Canada yet to respond to Japan’s invite to rejoin timber organization
Global News
A July 2022 briefing note obtained through an access-to-information request shows that Japan has asked Ottawa to be part of the International Tropical Timber Organization.
The federal Liberal government has yet to respond to a months-old invitation from Tokyo to have Canada rejoin a global environmental organization that regulates the timber trade.
A July 2022 briefing note obtained through an access-to-information request shows that Japan has asked Ottawa to be part of the International Tropical Timber Organization.
The group works with producer and consumer countries to share knowledge about conservation practices and to promote the sale of sustainable timber.

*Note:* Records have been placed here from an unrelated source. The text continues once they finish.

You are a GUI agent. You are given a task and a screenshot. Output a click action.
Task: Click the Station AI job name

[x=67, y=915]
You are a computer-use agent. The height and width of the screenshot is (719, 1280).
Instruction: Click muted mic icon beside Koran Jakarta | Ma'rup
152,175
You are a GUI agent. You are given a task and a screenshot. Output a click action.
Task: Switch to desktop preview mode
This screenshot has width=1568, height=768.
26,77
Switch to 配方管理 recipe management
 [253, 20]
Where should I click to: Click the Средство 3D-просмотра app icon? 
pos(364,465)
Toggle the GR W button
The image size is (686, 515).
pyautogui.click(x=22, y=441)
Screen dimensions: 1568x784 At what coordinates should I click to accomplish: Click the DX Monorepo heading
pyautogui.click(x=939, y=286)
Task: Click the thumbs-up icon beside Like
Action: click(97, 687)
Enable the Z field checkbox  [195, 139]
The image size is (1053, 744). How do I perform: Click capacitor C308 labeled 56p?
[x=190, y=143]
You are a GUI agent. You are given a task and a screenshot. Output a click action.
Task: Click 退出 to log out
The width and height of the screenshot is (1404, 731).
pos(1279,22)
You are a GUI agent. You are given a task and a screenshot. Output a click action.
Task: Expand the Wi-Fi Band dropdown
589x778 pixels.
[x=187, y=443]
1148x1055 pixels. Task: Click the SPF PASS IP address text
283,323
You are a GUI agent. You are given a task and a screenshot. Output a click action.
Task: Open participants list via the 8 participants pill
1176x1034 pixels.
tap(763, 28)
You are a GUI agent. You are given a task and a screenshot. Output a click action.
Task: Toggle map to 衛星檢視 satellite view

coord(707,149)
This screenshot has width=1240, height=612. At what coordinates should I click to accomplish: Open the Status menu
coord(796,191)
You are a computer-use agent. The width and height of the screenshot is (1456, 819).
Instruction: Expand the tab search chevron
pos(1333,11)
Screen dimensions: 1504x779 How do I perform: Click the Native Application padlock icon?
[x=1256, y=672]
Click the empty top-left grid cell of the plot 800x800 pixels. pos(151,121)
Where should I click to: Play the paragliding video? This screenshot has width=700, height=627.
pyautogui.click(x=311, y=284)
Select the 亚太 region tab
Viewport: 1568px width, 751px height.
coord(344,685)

The organization currently includes 37 exporters of timber and 38 countries that import it, including all other G7 states.
Canada was among the signatories to the 1983 treaty that originally created the organization, but Stephen Harper’s Conservative government pulled out of it in 2013.
The same year, Harper’s government also pulled Canada out of the United Nations Convention to Combat Desertification, a move the Trudeau government reversed in 2016.
But Canada has now been absent from the timber organization for nearly a decade, during which the World Wildlife Fund has reported worsening tropical deforestation in parts of southern Africa and Peru, driven by illegal and unsustainable logging.
A briefing note prepared for International Development Minister Harjit Sajjan notes Japan’s invitation to rejoin but doesn’t specify when it was made.